* [Tarefa proposta]: Retome o texto sobre as mudanças no ECA e continue-o a partir da última frase apresentada.

═════ Trecho fornecido

O desembargador, Salomão Resedá, em sua fala de abertura, destacou que durante os 22 anos de vigência do ECA algumas alterações foram feitas para adequar as normas à realidade brasileira. Ele pontuou duas mudanças, que no seu ponto de vista foram substâncias: uma é a Lei Nacional de Adoção (12.010/2009), que determinou uma série de medidas para que crianças em casa de acolhimento fiquem nos abrigos por no máximo dois anos; e a lei que implantou o Sinase (12594/2012). De acordo com Resedá, a Lei Nacional de Adoção fez com que “os juízes saíssem de seus gabinetes” e fossem conhecer "in loco" a situação das casas de acolhimento. Ele afirmou que, ao deixar o conforto das salas de onde despacham os processos, os magistrados se deparam com a realidade de diversas crianças que permanecem por mais de dois anos nos abrigos. “A lei obriga o juiz, o Ministério Público e o [Poder] Executivo a tomar uma atitude para que a criança deixe a instituição em dois anos”, afirma Resedá, que já acumula mais de 16 anos de militância em prol dos direitos das crianças e dos adolescentes à frente da Coordenação de Infância e Juventude do TJ-BA.

══════════
═════ Amostras de dados

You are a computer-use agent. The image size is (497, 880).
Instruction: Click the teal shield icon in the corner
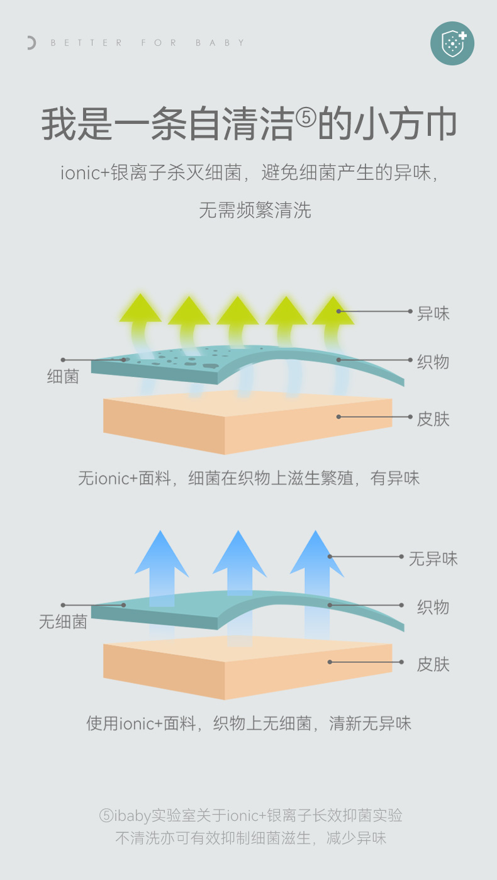pos(452,43)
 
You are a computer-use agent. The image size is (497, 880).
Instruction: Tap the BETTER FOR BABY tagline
pos(148,43)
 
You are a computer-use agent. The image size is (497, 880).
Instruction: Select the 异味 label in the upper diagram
pos(433,313)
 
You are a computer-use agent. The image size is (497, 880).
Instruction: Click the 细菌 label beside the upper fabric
pos(63,377)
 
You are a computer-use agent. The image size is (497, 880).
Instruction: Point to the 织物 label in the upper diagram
pos(433,362)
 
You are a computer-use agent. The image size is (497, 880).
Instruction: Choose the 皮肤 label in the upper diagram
pos(433,418)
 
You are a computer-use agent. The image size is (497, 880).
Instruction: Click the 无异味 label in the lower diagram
pos(433,558)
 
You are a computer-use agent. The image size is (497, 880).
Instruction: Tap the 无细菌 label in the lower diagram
pos(63,622)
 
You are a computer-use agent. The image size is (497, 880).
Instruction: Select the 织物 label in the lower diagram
pos(433,607)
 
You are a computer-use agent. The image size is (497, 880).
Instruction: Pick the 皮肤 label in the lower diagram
pos(433,664)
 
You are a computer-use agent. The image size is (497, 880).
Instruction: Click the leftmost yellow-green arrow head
pos(140,308)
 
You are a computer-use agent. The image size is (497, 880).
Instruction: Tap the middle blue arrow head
pos(239,554)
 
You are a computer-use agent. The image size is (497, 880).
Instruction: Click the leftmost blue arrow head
pos(162,554)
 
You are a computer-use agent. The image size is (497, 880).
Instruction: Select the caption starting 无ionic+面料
pos(248,478)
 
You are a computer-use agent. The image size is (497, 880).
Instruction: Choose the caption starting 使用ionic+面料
pos(248,723)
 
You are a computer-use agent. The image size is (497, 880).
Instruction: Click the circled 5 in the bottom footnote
pos(106,816)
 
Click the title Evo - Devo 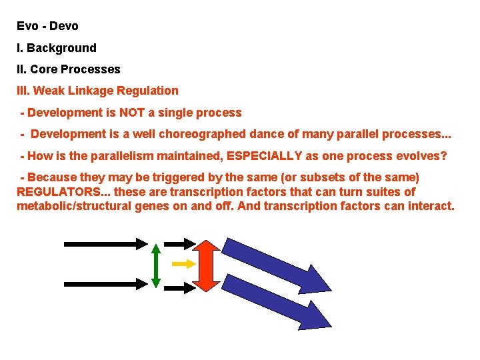point(47,27)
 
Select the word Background point(61,48)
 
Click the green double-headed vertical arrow point(155,265)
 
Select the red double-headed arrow point(207,265)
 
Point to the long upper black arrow point(105,243)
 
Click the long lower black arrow point(105,284)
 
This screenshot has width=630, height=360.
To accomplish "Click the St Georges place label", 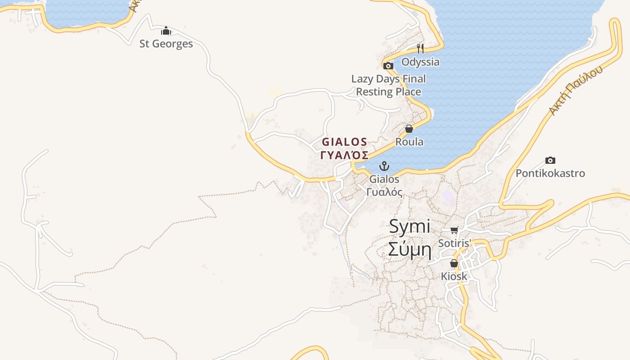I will pos(166,44).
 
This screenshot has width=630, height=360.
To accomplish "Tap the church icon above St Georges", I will pos(166,31).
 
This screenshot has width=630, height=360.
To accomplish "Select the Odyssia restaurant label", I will pos(420,62).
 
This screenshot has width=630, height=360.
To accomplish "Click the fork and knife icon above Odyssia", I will pos(420,48).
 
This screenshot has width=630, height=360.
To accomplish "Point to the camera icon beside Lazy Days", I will pos(388,66).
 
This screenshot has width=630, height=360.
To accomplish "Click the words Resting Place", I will pos(388,92).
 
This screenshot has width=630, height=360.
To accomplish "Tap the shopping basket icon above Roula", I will pos(409,129).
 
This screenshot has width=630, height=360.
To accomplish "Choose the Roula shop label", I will pos(409,142).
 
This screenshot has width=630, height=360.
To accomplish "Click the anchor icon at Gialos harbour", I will pos(384,166).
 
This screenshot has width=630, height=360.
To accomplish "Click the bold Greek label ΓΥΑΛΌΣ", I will pos(344,155).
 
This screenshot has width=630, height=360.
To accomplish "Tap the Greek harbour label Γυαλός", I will pos(384,192).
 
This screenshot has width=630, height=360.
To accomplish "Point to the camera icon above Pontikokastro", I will pos(550,160).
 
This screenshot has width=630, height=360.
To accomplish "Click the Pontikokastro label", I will pos(550,173).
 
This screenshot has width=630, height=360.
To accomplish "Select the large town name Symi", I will pos(410,226).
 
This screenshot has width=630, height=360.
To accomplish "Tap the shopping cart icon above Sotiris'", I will pos(454,230).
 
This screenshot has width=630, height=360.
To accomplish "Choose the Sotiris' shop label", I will pos(454,243).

══════════

* [Resultado do exercício]:
 
O juiz Nelson Amaral falou sobre a dificuldade de aplicar as medidas socioeducativas a adolescentes que cometeram atos infracionais no país devido a uma falta de estrutura dos órgãos legistas, por exemplo, responsável pela criação de laudo criminais, para poder julgar um caso. Amaral falou que por diversas vezes se depara com situações em que nos autos só constam o boletim de ocorrência para incriminar o adolescente. Ele afirmou que diante dessa situação não é possível manter o réu menor de idade preso por mais de 45 dias – prazo estabelecido pelo ECA para que o Ministério Público apresente uma ação à Justiça. Amaral ainda defendeu que não é possível aplicar a um adolescente infrator uma pena maior do que a aplicada a um adulto e questiona que “se o adulto tem o direito a responder o processo em liberdade, porque o jovem também não poderia?”. De acordo com o magistrado, cada ano em reclusão para um jovem, corresponde a cinco anos de um adulto, “tamanho sofrimento” que passam pela privação de liberdade. Ele destaca que é necessário quebrar o conservadorismo que anda pelos tribunais de Justiça para tratar do tema e que é preciso criar novas doutrinas jurídicas para formação sobre o direito juvenil.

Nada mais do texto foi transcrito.